The most challenging analytical task, besides extraction and separation of the different MT isoforms, is the development and application of element- and isoform-specific detection and quantification techniques due to the different biological functions suggested for different isoforms [5]. Solving these problems requires efficient chromatographic or electrophoretic separation techniques in combination with sensitive element-specific detection methods. One unique property of all MT isoforms, besides their high metal binding capacity, is the high sulfur content found in these protein groups. Sulfur is the characteristic element found in the amino acids cysteine and methionine which occur 20 times and once, respectively, in a normal MT isoform consisting of 61 amino acids. Therefore the sulfur stoichiometry in different MT is constant whereas the composition of the bound trace elements may be different depending on the isoform, the state of the organism investigated, and its role in the whole metabolism. The known sulfur content offers the possibility to characterise the stoichiometric composition of MT isoforms and to quantify them.

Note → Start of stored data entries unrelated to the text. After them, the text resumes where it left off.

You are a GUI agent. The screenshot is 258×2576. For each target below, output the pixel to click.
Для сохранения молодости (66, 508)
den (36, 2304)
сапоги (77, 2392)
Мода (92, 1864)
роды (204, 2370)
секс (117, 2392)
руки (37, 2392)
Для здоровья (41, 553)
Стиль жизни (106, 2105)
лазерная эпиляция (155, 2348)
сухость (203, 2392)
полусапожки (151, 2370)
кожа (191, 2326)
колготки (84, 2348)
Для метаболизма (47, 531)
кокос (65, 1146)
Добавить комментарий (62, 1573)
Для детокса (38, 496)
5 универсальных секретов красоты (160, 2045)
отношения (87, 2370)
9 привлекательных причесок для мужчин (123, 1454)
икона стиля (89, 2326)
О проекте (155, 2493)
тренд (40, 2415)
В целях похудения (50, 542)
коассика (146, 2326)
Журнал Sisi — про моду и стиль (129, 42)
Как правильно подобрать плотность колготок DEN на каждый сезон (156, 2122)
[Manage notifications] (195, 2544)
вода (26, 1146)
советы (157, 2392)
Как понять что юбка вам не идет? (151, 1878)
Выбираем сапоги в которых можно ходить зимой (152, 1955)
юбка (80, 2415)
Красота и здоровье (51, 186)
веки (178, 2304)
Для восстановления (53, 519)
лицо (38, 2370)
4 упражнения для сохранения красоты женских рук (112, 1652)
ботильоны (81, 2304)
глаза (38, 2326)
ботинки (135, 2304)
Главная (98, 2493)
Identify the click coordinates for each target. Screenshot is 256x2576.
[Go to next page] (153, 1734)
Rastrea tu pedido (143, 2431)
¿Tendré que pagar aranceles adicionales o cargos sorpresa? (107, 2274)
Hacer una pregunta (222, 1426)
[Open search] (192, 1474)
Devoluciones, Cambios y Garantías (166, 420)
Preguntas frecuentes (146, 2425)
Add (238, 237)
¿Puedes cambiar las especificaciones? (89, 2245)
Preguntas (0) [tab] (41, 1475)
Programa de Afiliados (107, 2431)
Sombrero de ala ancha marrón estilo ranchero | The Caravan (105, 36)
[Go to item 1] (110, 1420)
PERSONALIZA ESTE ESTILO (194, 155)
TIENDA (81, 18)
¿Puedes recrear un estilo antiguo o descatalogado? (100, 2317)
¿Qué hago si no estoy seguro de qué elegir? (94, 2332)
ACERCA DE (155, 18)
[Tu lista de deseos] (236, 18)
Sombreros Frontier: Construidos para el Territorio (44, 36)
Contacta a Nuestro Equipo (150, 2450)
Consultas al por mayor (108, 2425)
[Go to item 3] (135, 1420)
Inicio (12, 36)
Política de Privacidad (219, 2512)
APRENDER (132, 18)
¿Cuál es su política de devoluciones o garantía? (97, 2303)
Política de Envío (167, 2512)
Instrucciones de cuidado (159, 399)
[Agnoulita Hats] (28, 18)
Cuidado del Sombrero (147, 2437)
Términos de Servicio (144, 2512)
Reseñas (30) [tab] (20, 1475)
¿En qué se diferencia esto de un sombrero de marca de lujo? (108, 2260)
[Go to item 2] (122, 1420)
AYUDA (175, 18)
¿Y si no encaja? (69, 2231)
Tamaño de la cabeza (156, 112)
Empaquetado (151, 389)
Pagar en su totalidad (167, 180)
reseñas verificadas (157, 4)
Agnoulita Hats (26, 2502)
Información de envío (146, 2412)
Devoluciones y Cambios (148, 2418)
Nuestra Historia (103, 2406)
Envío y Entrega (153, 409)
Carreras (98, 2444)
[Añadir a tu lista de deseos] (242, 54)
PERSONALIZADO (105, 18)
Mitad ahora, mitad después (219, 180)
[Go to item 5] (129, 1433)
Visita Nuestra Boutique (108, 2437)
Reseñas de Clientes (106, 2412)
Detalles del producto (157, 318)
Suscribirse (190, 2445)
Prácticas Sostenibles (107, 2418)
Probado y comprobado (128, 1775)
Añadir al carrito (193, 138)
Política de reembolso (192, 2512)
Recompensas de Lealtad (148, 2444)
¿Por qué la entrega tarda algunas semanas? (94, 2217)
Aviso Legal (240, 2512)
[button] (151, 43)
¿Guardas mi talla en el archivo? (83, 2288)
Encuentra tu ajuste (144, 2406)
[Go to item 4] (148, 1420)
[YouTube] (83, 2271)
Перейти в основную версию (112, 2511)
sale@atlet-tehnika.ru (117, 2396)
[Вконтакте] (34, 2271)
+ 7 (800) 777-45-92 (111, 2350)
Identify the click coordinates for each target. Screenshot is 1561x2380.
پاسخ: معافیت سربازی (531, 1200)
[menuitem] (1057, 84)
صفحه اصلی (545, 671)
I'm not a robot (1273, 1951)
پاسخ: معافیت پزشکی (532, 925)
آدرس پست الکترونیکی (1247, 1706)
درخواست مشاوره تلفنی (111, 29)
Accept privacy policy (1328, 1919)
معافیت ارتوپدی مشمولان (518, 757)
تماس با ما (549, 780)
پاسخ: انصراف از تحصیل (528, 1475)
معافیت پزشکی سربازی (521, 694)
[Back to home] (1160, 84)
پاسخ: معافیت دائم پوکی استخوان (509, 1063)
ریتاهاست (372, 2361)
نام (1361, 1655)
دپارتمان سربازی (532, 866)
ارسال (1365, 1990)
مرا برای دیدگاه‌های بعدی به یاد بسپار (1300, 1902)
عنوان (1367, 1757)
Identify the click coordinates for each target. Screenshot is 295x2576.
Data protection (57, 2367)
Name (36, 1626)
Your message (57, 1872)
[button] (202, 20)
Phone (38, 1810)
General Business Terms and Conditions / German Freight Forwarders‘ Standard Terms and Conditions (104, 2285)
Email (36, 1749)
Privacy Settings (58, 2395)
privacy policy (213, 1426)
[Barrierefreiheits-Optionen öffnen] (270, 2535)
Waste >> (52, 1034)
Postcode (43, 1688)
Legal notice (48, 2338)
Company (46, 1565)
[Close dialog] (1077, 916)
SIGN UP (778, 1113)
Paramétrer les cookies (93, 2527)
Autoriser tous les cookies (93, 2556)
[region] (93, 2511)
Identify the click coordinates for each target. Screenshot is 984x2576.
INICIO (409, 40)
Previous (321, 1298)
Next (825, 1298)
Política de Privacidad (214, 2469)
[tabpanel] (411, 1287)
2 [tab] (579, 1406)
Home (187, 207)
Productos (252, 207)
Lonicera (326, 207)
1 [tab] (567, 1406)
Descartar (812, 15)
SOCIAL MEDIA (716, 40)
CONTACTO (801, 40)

Techniques such as flame photometry [6], total X-ray fluorescence spectrometry (TXRF) [7] and inductively coupled plasma (ICP) based detection techniques such as inductively coupled plasma–optical emission spectroscopy (ICP–OES) [8, 9] or inductively coupled plasma mass spectroscopy (ICP–MS) have been used for the determination of sulfur in different kinds of sample.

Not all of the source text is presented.